Per esempio, secondo la versione cattolica di Salvatore Garofalo, Proverbi 8:22-30 dice di Gesù nella sua esistenza preumana (come sapienza personificata): “Jahve mi creò fin dall’inizio del suo potere, prima delle sue opere, fin d’allora. . . . Quando ancora non c’erano abissi io fui concepita . . . prima delle colline io ero nata . . . io stavo accanto a [Dio] come architetto”. Commentando questi versetti, Giustino dice nel Dialogo con Trifone (CXXIX, 4):
“La parola [la Scrittura] mostrava che questo rampollo era stato generato dal Padre prima di qualunque creatura, e ciò che è generato è numericamente distinto da ciò che genera, come chiunque ammetterebbe”.9
Poiché il Figlio è nato da Dio, Giustino usa in effetti l’appellativo “Dio” in riferimento al Figlio. Nella sua I Apologia (LXIII, 10) dice: “Il Padre dell’universo ha un Figlio. Questi, essendo Logos e primogenito di Dio, è anche Dio”.10 La Bibbia stessa applica il titolo “Dio” al Figlio di Dio. In Isaia 9:6 egli è chiamato “Dio potente”. Ma nella Bibbia anche angeli, uomini, falsi dèi e Satana sono chiamati “dèi”. (Angeli: Salmo 8:5; confronta Ebrei 2:6, 7. Uomini: Salmo 82:6. Falsi dèi: Esodo 12:12; 1 Corinti 8:5. Satana: 2 Corinti 4:4). Nelle Scritture Ebraiche la parola tradotta “Dio”, ʼEl, significa semplicemente “Potente” o “Forte”. Il termine corrispondente nelle Scritture Greche è theòs.
Inoltre il termine ebraico usato in Isaia 9:6 evidenzia una precisa distinzione fra il Figlio e Dio. Lì il Figlio è chiamato “Dio potente”, ʼEl Gibbòhr, non “Dio Onnipotente”. In ebraico quest’ultima espressione è ʼEl Shaddài, ed è riferita unicamente a Geova Dio.

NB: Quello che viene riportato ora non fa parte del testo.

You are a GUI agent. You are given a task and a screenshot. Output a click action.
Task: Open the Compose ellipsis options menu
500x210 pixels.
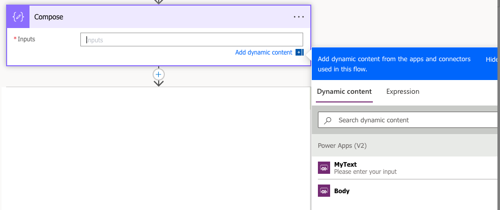(299, 17)
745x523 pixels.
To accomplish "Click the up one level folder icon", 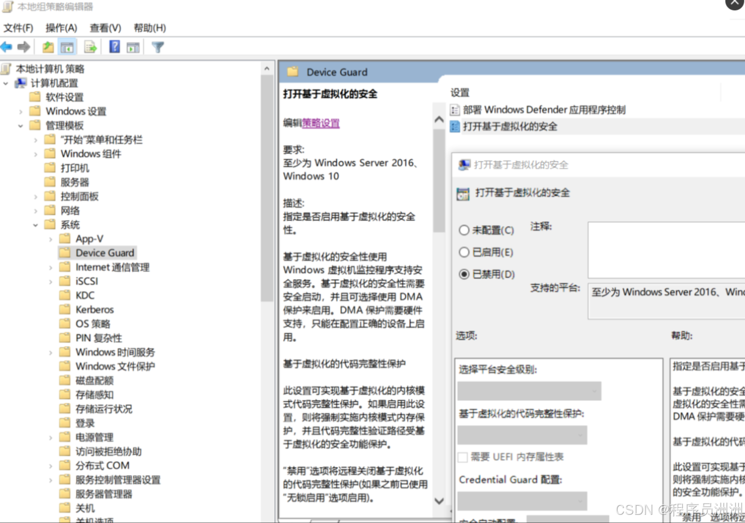I will (x=47, y=46).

Si noti però che Giustino, pur chiamando il Figlio “Dio”, non dice mai che il Figlio sia una di tre persone coeguali, ciascuna delle quali è Dio benché le tre persone insieme formino un solo Dio. Al contrario, nel Dialogo con Trifone (LVI, 4, 11) dice:
“Vi è . . . un Dio e Signore [il Gesù preumano] diverso dal creatore di tutte le cose [l’Iddio Onnipotente], che è chiamato anche angelo per il fatto che annuncia agli uomini ciò che vuole annunciare loro il creatore di tutte le cose, al di là del quale non c’è altro Dio. . .

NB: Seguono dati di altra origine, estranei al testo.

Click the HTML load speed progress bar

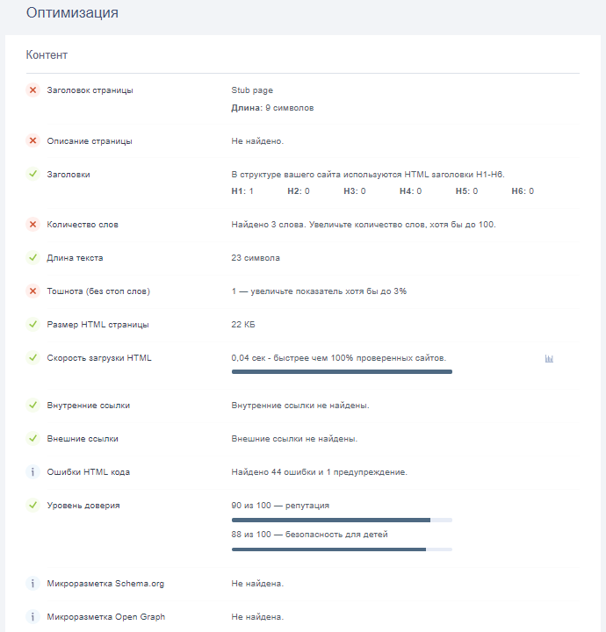pos(342,372)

“[Il Figlio] è un altro Dio rispetto a quello che ha fatto tutte le cose, un altro, intendo, per numero, non per distinzione di pensiero”.11
Un passo interessante si trova nella I Apologia di Giustino (VI, 2), dove egli difende i cristiani dall’accusa di ateismo rivolta loro dai pagani. Egli scrive:
“Lui [Dio] veneriamo e adoriamo, e il Figlio che da Lui è venuto e che ci ha insegnato queste dottrine, con l’esercito degli altri angeli buoni che Lo seguono e Lo imitano, e lo Spirito Profetico”.12
Un traduttore di questo passo, Bernhard Lohse, osserva: “Come se non bastasse che in questo elenco gli angeli sono menzionati come esseri onorati e adorati dai cristiani, Giustino non esita a menzionare gli angeli prima dello Spirito Santo”.13 — Vedi anche Lo sviluppo della dottrina cristiana.14
Così, anche se pare che Giustino Martire si fosse discostato dalla pura dottrina biblica in quanto a chi dev’essere adorato dai cristiani, chiaramente non considerava il Figlio uguale al Padre, non più di quanto considerasse gli angeli Suoi uguali. A proposito di Giustino, citiamo di nuovo l’opera di Lamson, The Church of the First Three Centuries:
“Giustino considerava il Figlio distinto da Dio e inferiore a lui: distinto non nel senso attuale di una delle tre ipostasi, o persone, . . . ma distinto in essenza e natura; avente un’esistenza reale, sostanziale, individuale separata da Dio, da cui egli traeva tutti i suoi poteri e titoli, essendo stato posto sotto di lui e soggetto in ogni cosa alla sua volontà. Il Padre è supremo, il Figlio è subordinato; il Padre è la fonte della potenza, il Figlio la riceve; il Padre dà origine, il Figlio, come suo ministro o strumento, esegue. Sono due di numero, ma concordano, o sono uno, nella volontà; per il Figlio prevale sempre la volontà del Padre”.15
Inoltre, in nessun luogo Giustino dice che lo spirito santo sia una persona uguale al Padre e al Figlio. Perciò non si può in alcun modo sostenere onestamente che Giustino insegnasse la Trinità in cui crede oggi la cristianità.
Clemente Alessandrino
Anche Clemente Alessandrino (ca. 150-215 E.V.) chiama il Figlio “Dio”. Lo chiama addirittura “creatore”, un termine che nella Bibbia non è mai riferito a Gesù. Intendeva forse dire che il Figlio fosse uguale sotto tutti gli aspetti al Creatore onnipotente? No. Clemente alludeva evidentemente a Giovanni 1:3, dove viene detto del Figlio: “Tutte le cose son venute all’esistenza per mezzo di lui”.16 Dio impiegò il Figlio come agente nelle Sue opere creative. — Colossesi 1:15-17.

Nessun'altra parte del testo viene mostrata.